5 things to know about GOP tax plan
Senate Republicans need 50 votes to pass the first sweeping overhaul of the tax code since 1986. GOP leaders offered incentives to get recalcitrant members in line:
Deficit triggers
The Senate Budget Committee vot- ed Tuesday to send the tax bill to the floor after Sen. Bob Corker, R-Tenn., said he had an agreement to rescind some tax cuts or eliminate deductions if economic growth isn’t as robust as anticipated.
Corker has said he would oppose the tax bill if it added to the deficit. Trump administration officials said it wouldn’t, but Corker wanted triggers to kick in if they were wrong.
The U.S. Chamber of Commerce, an enthusiastic backer of the bill, called fiscal triggers unworkable Tuesday.
Health insurance
To lock up support from conservatives smarting from the Senate’s failure to repeal Obamacare, the tax bill approved by the Senate Finance Committee before Thanksgiving would repeal
the requirement that people buy health insurance or pay a fine to the Internal Revenue Service.
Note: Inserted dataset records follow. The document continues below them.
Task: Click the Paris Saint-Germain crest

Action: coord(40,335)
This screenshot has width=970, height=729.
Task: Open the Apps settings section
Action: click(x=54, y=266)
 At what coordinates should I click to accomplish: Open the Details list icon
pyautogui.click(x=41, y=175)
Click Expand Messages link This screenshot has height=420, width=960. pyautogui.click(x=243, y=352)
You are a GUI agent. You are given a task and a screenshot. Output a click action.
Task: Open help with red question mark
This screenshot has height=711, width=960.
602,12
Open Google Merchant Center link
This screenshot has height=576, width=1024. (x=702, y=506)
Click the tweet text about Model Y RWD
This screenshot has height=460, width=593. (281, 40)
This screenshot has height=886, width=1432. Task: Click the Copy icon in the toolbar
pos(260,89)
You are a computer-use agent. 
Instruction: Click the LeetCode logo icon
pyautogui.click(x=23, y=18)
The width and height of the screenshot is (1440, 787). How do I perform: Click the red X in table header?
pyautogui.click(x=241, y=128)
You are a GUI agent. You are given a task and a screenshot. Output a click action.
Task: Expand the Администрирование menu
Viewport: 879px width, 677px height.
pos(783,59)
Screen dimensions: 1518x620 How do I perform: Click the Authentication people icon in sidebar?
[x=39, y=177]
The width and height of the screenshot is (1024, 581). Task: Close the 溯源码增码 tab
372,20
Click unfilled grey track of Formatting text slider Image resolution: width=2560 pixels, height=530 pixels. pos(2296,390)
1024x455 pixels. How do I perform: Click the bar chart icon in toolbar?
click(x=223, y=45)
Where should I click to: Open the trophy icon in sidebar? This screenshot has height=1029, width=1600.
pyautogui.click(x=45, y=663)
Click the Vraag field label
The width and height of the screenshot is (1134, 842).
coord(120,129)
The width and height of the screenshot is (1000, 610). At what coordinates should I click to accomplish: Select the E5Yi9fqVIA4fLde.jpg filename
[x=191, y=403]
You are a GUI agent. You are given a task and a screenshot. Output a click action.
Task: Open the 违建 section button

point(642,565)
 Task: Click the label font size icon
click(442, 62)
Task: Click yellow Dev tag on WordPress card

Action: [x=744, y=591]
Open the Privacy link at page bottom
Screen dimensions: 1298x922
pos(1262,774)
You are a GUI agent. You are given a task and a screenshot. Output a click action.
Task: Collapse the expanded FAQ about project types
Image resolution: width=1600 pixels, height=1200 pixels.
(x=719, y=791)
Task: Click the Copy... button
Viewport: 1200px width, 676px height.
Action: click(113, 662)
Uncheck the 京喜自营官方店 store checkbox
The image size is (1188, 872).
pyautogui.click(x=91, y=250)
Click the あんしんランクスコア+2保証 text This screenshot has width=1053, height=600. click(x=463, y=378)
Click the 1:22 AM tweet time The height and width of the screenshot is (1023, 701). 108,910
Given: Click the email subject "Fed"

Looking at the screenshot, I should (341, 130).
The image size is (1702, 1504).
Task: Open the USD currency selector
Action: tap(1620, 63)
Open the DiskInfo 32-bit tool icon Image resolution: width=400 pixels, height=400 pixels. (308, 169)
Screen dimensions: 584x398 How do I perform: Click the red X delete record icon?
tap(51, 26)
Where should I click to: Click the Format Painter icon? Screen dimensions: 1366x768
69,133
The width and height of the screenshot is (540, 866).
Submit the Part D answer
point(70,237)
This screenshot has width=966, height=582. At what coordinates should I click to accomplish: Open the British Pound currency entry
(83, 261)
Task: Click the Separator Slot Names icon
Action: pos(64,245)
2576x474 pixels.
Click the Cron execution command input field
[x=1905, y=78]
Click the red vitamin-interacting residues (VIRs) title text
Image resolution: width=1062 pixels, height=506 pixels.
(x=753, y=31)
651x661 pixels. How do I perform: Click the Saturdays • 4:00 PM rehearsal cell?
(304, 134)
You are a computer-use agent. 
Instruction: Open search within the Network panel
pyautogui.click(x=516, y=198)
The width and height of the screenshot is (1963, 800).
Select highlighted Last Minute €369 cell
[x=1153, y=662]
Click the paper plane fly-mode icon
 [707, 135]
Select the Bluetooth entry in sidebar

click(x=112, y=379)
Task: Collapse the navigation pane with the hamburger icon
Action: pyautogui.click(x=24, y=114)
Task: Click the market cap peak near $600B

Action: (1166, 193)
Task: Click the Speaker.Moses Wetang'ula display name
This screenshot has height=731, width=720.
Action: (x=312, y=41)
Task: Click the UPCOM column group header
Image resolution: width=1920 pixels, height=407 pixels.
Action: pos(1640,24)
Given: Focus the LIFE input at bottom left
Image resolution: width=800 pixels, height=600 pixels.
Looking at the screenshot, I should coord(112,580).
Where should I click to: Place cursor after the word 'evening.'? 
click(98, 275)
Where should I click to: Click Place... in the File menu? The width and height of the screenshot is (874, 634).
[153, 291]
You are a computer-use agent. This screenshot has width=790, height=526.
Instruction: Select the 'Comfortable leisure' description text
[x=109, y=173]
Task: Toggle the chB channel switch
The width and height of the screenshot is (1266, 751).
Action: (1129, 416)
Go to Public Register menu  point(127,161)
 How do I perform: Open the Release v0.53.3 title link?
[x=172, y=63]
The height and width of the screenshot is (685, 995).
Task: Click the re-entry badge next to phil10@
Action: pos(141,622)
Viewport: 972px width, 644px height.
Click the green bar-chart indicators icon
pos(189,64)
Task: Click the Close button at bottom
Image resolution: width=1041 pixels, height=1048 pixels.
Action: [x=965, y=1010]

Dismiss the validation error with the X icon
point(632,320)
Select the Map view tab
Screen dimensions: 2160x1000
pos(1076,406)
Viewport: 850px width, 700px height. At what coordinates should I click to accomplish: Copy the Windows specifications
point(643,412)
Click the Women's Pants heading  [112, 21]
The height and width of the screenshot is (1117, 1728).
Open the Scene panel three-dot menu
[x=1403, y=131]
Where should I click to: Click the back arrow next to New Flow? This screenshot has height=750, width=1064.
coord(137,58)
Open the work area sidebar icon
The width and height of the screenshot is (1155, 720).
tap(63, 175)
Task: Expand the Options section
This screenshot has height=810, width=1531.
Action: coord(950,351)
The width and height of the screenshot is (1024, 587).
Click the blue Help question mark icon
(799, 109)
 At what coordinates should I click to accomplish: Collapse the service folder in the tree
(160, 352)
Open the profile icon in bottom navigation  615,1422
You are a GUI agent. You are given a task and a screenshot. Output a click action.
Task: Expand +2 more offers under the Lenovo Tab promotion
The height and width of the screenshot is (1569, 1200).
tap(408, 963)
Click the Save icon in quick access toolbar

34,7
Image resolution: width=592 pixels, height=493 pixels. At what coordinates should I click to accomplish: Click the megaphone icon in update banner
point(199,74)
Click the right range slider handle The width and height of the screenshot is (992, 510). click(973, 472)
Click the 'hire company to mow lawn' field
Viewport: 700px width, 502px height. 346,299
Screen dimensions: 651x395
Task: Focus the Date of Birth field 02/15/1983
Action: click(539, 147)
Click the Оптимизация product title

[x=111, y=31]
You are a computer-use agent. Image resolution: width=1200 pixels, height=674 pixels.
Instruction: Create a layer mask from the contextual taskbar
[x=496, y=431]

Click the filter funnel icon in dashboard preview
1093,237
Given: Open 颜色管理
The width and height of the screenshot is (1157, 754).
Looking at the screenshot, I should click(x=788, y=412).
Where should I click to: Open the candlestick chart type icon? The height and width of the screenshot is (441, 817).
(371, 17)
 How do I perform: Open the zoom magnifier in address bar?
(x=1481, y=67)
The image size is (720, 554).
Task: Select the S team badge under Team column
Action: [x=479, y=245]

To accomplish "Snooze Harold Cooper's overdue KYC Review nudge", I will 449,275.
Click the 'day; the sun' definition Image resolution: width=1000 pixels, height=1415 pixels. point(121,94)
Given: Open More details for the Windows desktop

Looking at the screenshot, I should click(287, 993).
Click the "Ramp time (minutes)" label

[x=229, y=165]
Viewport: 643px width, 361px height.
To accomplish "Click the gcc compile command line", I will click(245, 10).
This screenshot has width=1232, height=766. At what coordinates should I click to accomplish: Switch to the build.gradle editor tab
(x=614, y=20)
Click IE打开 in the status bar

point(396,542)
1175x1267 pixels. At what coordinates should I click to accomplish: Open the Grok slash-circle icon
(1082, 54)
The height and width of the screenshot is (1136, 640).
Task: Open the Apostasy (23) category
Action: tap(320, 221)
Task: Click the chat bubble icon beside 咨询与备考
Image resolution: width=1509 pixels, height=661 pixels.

Some Republican senators balked at this back-door Obamacare repeal, including Maine’s Susan Collins. The Congressional Budget Office said the repeal would increase the number of people without insurance by 13 million by 2027 and raise premiums by 10% a year on people who remain in government-managed insurance exchanges.
Tuesday, Collins said President Trump and party leaders agreed to pass two insurance bills she supports to mitigate the impact of repealing the mandate.
One would reinstate subsidies paid to health insurance companies to hold down premiums for low-income customers. Trump canceled these payments this year. Another would create a reinsurance mechanism to help insurers deal with people with catastrophic medical costs.
Property taxes
Collins said she was optimistic the Senate would include in its final version of the bill a provision in the House bill that would allow taxpayers to deduct up to $10,000 in property taxes.
The Senate bill would repeal the entire deduction for state and local income, property and sales taxes, a change that could result in tax increases in high-tax states even after lowering rates and increasing the standard deductible significantly.
The $10,000 property tax deduction was crafted by House Republican leaders to win votes from members in some high tax states.
Arctic drilling
In voting to send the tax bill to the floor Tuesday, the budget committee tacked on a bill that would open part of the Arctic National Wildlife Refuge for oil drilling.
The two measures have nothing to do with each other but were paired in a budget resolution the Senate approved in October that invoked a complicated rule Republicans use to prevent Democrats from staging a filibuster, a procedure that would require 60 votes that the GOP does not have to overcome.
The political benefit of including ANWR is that the sponsor of the drilling bill is Sen. Lisa Murkowski, R-Alaska, another potential swing vote.
Pass-through companies
Large corporations are taxed under the corporate code, but the owners of many other businesses large and small — including partnerships such as law firms or real estate companies, as well as “mom and pop” retailers and sole proprietors — pay their taxes on their personal tax returns.
The deep cut proposed in the top corporate tax rate from 35% to 20% led Sen. Ron Johnson, R-Wis., to oppose the tax bill. Johnson argued that some so-called pass-through business owners would be at a disadvantage compared with large corporations if their personal tax bracket was higher than 20%. Johnson debated the issue with the president at a Capitol Hill luncheon Tuesday. He then voted for the tax bill in the budget committee.
Trump tweeted Monday that this was one area where the bill could be changed.